• _INPUT ROWS_:
■ ■ ■ ■

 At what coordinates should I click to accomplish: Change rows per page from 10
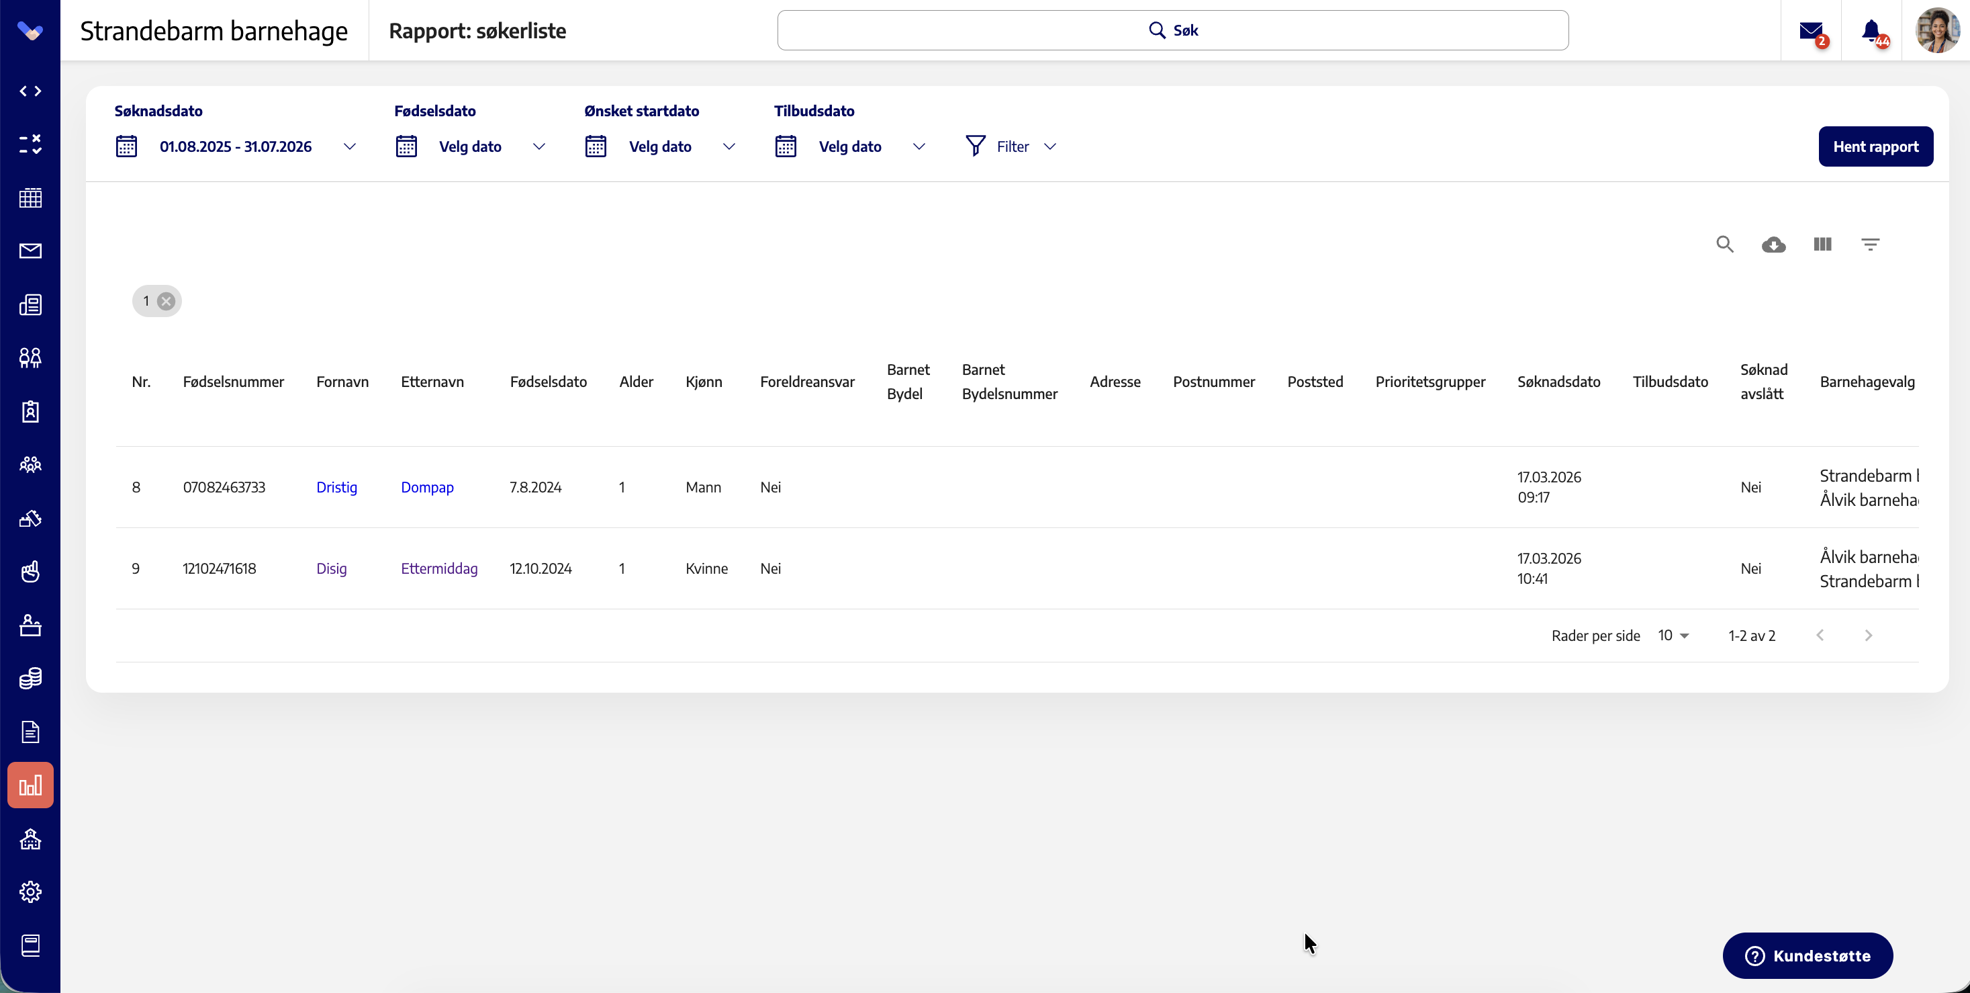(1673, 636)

■ ■ ■ ■

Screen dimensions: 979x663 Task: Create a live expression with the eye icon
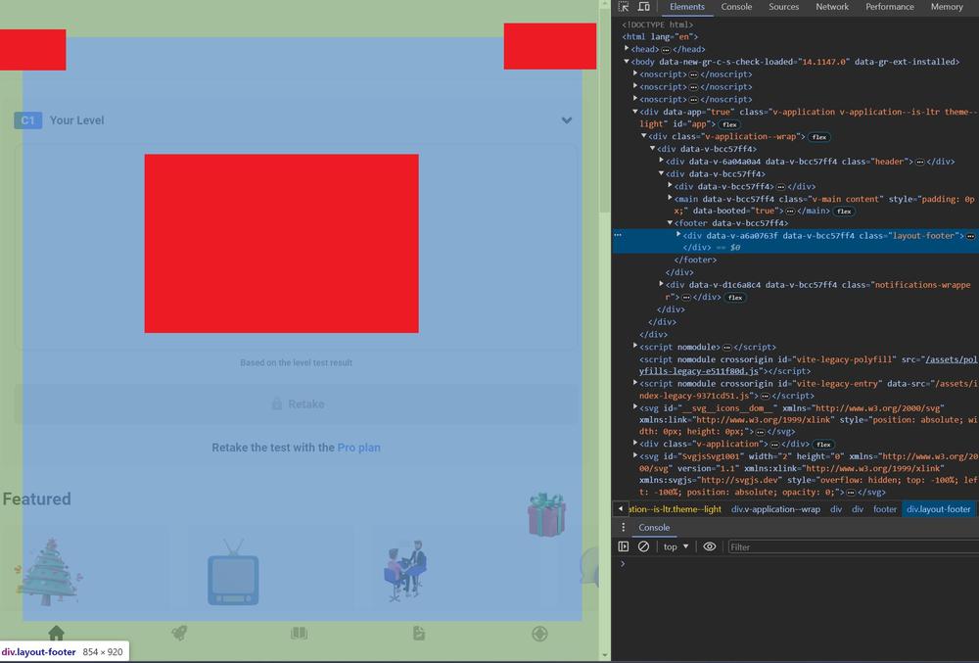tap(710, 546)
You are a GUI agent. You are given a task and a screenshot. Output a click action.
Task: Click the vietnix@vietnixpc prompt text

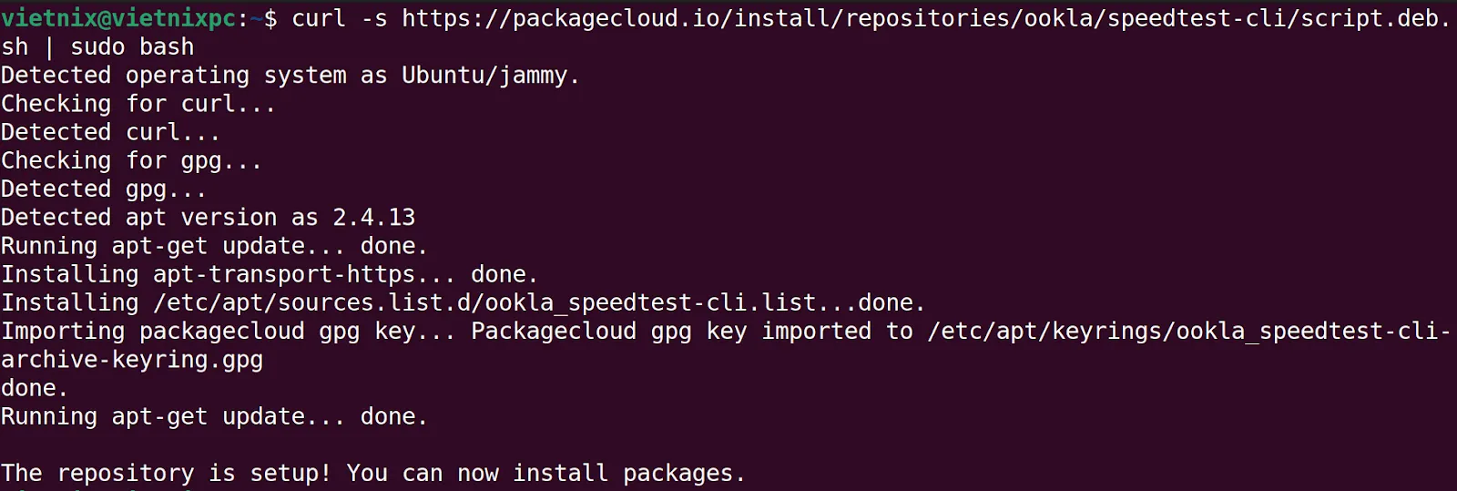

■ ■ ■ ■

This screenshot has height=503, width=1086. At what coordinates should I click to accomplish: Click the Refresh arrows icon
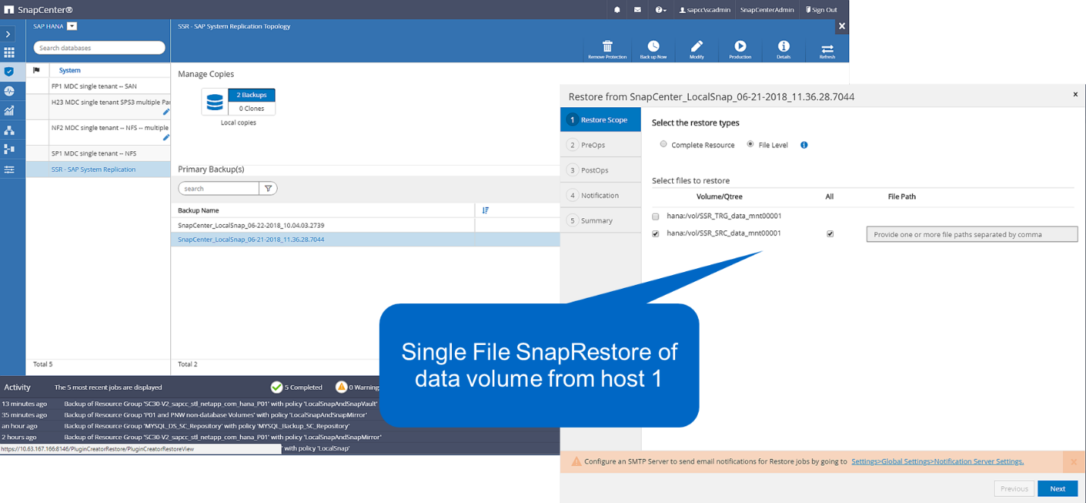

■ ■ ■ ■

Copy out the material starting with the line that contains "At what coordinates should I click to accomplish: Change" and going on through the line that contains "(1673, 636)", keeping each line as it stands and leaving the pictures out.

 At what coordinates should I click to accomplish: Change rows per page from 10
(1673, 636)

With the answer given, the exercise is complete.